Top of TASK INPUT

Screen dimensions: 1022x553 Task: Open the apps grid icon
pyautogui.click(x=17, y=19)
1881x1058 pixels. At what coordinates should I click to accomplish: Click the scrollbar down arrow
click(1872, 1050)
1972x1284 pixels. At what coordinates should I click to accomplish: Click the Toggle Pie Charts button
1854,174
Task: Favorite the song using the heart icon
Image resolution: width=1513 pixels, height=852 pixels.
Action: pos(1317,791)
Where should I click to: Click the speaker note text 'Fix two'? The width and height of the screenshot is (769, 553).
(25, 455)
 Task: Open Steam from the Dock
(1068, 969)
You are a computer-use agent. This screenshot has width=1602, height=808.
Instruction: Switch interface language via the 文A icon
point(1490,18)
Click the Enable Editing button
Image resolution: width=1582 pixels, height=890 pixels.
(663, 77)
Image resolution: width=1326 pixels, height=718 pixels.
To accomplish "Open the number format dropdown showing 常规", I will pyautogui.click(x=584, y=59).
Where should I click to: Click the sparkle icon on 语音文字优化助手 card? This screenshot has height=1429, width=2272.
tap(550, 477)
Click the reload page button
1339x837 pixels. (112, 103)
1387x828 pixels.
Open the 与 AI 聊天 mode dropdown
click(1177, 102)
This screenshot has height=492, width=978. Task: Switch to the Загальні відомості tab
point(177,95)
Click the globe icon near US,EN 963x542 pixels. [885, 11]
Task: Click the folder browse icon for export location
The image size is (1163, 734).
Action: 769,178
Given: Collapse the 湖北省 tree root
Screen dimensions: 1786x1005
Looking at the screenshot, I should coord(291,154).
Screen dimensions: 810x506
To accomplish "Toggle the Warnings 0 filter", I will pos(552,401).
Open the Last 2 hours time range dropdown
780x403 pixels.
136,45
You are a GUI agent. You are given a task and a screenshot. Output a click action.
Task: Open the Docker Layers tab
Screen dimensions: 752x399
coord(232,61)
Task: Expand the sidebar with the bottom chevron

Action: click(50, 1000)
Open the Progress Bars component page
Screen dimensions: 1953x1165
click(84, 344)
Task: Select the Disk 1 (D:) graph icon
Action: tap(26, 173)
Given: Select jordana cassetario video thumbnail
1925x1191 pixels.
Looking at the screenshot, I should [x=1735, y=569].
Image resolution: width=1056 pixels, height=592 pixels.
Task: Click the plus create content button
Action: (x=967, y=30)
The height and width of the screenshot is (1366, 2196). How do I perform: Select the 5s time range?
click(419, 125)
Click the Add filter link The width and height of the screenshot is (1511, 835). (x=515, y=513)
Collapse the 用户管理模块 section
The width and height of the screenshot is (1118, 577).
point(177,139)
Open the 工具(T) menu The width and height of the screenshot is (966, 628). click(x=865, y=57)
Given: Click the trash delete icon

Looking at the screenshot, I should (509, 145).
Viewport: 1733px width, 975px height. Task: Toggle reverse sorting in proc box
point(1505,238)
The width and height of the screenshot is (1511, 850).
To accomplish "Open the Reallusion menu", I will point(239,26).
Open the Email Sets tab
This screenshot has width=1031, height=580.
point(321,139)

Bottom of TASK INPUT

*ASSIGNMENT*.
Exactly as written above, reproduce all of the entries.

*TASK RESPONSE*.
Screen dimensions: 1022x553 Task: Open the apps grid icon
pyautogui.click(x=17, y=19)
1881x1058 pixels. At what coordinates should I click to accomplish: Click the scrollbar down arrow
click(1872, 1050)
1972x1284 pixels. At what coordinates should I click to accomplish: Click the Toggle Pie Charts button
1854,174
Task: Favorite the song using the heart icon
Image resolution: width=1513 pixels, height=852 pixels.
Action: pos(1317,791)
Where should I click to: Click the speaker note text 'Fix two'? The width and height of the screenshot is (769, 553).
(25, 455)
 Task: Open Steam from the Dock
(1068, 969)
You are a computer-use agent. This screenshot has width=1602, height=808.
Instruction: Switch interface language via the 文A icon
point(1490,18)
Click the Enable Editing button
Image resolution: width=1582 pixels, height=890 pixels.
(663, 77)
Image resolution: width=1326 pixels, height=718 pixels.
To accomplish "Open the number format dropdown showing 常规", I will pyautogui.click(x=584, y=59).
Where should I click to: Click the sparkle icon on 语音文字优化助手 card? This screenshot has height=1429, width=2272.
tap(550, 477)
Click the reload page button
1339x837 pixels. (112, 103)
1387x828 pixels.
Open the 与 AI 聊天 mode dropdown
click(1177, 102)
This screenshot has height=492, width=978. Task: Switch to the Загальні відомості tab
point(177,95)
Click the globe icon near US,EN 963x542 pixels. [885, 11]
Task: Click the folder browse icon for export location
The image size is (1163, 734).
Action: 769,178
Given: Collapse the 湖北省 tree root
Screen dimensions: 1786x1005
Looking at the screenshot, I should coord(291,154).
Screen dimensions: 810x506
To accomplish "Toggle the Warnings 0 filter", I will pos(552,401).
Open the Last 2 hours time range dropdown
780x403 pixels.
136,45
You are a GUI agent. You are given a task and a screenshot. Output a click action.
Task: Open the Docker Layers tab
Screen dimensions: 752x399
coord(232,61)
Task: Expand the sidebar with the bottom chevron

Action: click(50, 1000)
Open the Progress Bars component page
Screen dimensions: 1953x1165
click(84, 344)
Task: Select the Disk 1 (D:) graph icon
Action: tap(26, 173)
Given: Select jordana cassetario video thumbnail
1925x1191 pixels.
Looking at the screenshot, I should [x=1735, y=569].
Image resolution: width=1056 pixels, height=592 pixels.
Task: Click the plus create content button
Action: (x=967, y=30)
The height and width of the screenshot is (1366, 2196). How do I perform: Select the 5s time range?
click(419, 125)
Click the Add filter link The width and height of the screenshot is (1511, 835). (x=515, y=513)
Collapse the 用户管理模块 section
The width and height of the screenshot is (1118, 577).
point(177,139)
Open the 工具(T) menu The width and height of the screenshot is (966, 628). click(x=865, y=57)
Given: Click the trash delete icon

Looking at the screenshot, I should (509, 145).
Viewport: 1733px width, 975px height. Task: Toggle reverse sorting in proc box
point(1505,238)
The width and height of the screenshot is (1511, 850).
To accomplish "Open the Reallusion menu", I will point(239,26).
Open the Email Sets tab
This screenshot has width=1031, height=580.
point(321,139)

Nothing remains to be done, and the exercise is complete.